Top of DATA FOR THIS TASK

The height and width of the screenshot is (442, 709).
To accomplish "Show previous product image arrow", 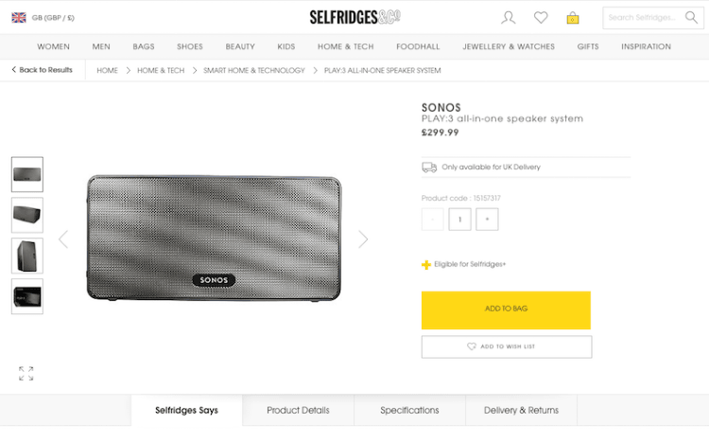I will coord(63,239).
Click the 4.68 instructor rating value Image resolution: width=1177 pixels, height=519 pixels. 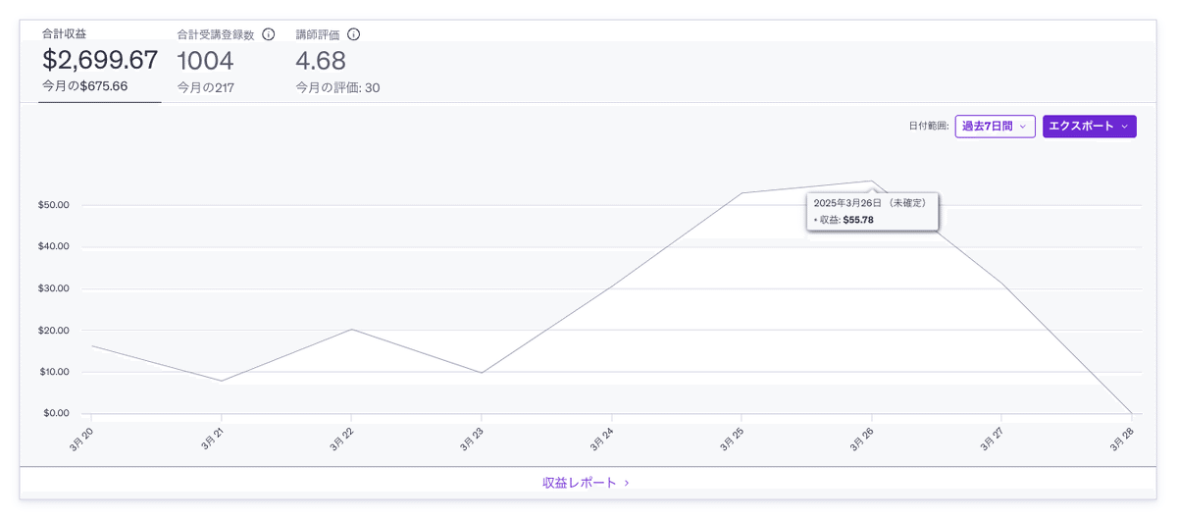click(321, 61)

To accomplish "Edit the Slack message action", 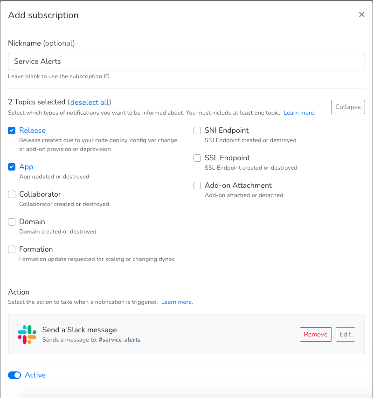I will [x=345, y=334].
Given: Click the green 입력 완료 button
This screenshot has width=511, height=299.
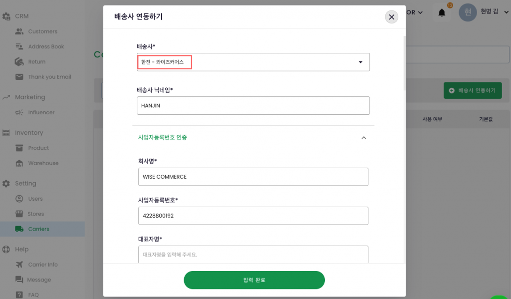Looking at the screenshot, I should pos(254,280).
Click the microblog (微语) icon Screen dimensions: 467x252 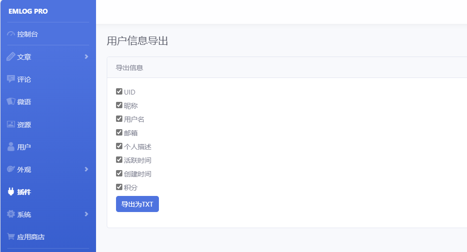click(11, 101)
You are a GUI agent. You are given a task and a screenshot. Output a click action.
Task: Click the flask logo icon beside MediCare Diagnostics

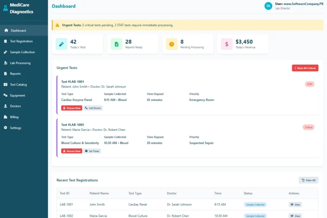[5, 9]
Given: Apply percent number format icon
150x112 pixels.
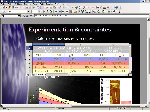Looking at the screenshot, I should click(x=79, y=12).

Bottom of DATA FOR THIS TASK

▸ **TASK INSTRUCTIONS**
The lines wanted run from the line containing "Task: Click the" through the end of the entries; return them exactly, both ends included, and keep pictures out.

▸ **RESULT OF THE TASK**
Task: Click the flask logo icon beside MediCare Diagnostics

[5, 9]
Given: Apply percent number format icon
150x112 pixels.
Looking at the screenshot, I should click(x=79, y=12).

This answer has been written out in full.